Net als ons zeeklimaat kent onze economie vier seizoenen. In winterse tijden, zoals vanaf 2008, is de economie lusteloos; soms rilt ze van de kou. Dat is tijdelijk, want de mens is, net als de natuur, gek op groei. Daardoor breekt altijd weer een lente aan: de economie komt weer op stoom. En voor je het weet draaien we op topsnelheid, waardoor iedereen volop werkt, consumeert, investeert en geniet. Dat is de economische zomer. Zo’n hoogconjunctuur is leuk, maar ook als balanceren op een slap koord: er komt een dag dat iets of iemand het evenwicht verstoort. En dan glijden of roetsjen we af naar de economische herfst, een recessie. De economie sukkelt dan in, alsof ze verlangt naar haar winterslaap.

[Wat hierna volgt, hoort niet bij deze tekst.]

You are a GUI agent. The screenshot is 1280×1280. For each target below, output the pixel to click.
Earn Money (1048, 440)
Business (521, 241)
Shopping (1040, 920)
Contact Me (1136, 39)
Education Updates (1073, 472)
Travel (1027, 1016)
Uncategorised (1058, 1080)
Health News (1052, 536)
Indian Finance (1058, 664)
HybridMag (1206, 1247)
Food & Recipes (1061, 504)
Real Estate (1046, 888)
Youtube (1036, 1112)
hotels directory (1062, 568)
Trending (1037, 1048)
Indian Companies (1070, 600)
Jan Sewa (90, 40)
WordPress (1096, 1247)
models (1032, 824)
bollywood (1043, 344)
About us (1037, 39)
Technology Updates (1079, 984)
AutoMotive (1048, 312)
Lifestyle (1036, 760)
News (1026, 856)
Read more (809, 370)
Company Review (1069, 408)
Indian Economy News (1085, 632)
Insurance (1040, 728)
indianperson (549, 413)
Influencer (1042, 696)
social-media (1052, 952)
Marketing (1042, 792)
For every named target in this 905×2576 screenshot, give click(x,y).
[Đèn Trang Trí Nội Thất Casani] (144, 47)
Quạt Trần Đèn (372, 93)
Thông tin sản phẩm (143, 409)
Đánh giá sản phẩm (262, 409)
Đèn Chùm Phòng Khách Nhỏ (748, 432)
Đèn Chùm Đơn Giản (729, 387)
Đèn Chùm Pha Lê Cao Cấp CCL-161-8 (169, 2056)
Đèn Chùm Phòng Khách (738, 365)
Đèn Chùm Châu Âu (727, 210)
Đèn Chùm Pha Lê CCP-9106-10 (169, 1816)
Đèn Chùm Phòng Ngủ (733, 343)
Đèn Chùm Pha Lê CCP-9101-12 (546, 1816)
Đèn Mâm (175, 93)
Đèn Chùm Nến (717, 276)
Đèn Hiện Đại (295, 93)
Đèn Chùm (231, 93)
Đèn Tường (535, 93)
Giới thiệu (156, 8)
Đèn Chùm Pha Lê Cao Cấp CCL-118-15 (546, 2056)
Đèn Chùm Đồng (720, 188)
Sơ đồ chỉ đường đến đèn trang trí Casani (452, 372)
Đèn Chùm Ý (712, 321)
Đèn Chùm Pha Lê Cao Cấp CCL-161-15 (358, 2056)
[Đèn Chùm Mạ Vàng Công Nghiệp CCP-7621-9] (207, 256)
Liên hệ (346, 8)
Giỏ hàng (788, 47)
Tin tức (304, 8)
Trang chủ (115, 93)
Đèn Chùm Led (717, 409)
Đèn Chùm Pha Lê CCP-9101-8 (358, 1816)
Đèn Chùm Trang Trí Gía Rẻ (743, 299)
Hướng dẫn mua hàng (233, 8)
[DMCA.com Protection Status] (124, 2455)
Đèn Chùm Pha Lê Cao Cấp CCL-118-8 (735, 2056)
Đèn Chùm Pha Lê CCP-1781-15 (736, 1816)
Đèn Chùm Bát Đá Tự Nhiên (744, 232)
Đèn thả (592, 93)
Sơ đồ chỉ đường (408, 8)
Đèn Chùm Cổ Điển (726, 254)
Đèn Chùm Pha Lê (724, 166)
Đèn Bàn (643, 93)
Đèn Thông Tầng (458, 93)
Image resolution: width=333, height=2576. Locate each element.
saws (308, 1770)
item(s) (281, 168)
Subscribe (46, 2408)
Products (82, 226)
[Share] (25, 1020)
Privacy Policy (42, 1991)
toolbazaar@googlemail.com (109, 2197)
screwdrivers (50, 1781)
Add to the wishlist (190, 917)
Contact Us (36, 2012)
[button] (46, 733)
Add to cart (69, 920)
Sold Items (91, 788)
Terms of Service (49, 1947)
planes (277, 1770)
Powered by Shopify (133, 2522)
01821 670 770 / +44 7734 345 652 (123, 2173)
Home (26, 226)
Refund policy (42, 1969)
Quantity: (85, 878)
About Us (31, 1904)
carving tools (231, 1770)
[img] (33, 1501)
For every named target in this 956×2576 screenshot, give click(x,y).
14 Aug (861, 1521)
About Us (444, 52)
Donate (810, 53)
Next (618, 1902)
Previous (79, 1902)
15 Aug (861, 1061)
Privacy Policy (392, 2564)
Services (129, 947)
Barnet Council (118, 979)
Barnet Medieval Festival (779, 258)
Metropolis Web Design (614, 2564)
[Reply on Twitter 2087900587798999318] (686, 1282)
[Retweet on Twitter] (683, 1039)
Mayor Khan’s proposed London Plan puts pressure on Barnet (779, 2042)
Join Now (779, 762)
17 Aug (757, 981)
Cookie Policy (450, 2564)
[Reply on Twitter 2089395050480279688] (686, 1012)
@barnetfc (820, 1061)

De term recessie valt momenteel vaak. Maar wanneer komt ie? En hoe zwaar wordt het? Dat is altijd weer de hamvraag voor beleidsmakers, bedrijven, beleggers en speculanten. Want wie de toekomst kent, kan investeringen timen, tijdig beleid formuleren of grof geld verdienen door te gokken op koersdalingen. Dit laatste verklaart mogelijk de kakofonie aan doemscenario’s die ‘beleggingsgoeroes’ momenteel spuien in de media. Ze voorzien bijvoorbeeld: “De grootste crisis sinds de jaren 1930”, “Een langdurige, sombere periode voor de wereldeconomie” of – toe maar – “Het systeem gaat exploderen”. Niks van aantrekken, het is grootspraak of eigenbelang.

Een recessie is als je buurman zijn baan verliest. Een depressie is als jij de jouwe verliest. Ronald Reagan (1911 – 2004), 40e president van de Verenigde Staten.

Er bestaan ook serieuze peilstokken voor de economie, zoals de conjunctuurindicator van De Nederlandsche Bank. Deze economische bloedwaardentest is een mix van het consumentenvertrouwen, de verwachte bedrijvigheid in Duitsland, nieuwe productieorders, ingekochte productiematerialen en de korte rente. Bij de laatste meting voorzag deze thermometer een verdere afvlakking van de reële groei van ons bruto nationaal product in de komende negen maanden. Bij de volgende meting kun je de invloed van de Corona-crisis zien.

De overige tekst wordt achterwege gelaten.